Required work
Set down the full data below exactly as given, please.

Recorded data
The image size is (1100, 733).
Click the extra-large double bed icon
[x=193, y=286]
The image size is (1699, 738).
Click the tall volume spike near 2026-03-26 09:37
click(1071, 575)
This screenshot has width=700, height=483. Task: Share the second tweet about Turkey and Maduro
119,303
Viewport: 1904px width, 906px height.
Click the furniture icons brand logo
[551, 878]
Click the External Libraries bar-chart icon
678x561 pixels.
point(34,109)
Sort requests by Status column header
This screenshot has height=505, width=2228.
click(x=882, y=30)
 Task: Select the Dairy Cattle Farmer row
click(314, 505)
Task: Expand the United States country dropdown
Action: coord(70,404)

Response area
The image size is (1100, 733).
Click the extra-large double bed icon
[x=193, y=286]
The image size is (1699, 738).
Click the tall volume spike near 2026-03-26 09:37
click(1071, 575)
This screenshot has width=700, height=483. Task: Share the second tweet about Turkey and Maduro
119,303
Viewport: 1904px width, 906px height.
Click the furniture icons brand logo
[551, 878]
Click the External Libraries bar-chart icon
678x561 pixels.
point(34,109)
Sort requests by Status column header
This screenshot has height=505, width=2228.
click(x=882, y=30)
 Task: Select the Dairy Cattle Farmer row
click(314, 505)
Task: Expand the United States country dropdown
Action: coord(70,404)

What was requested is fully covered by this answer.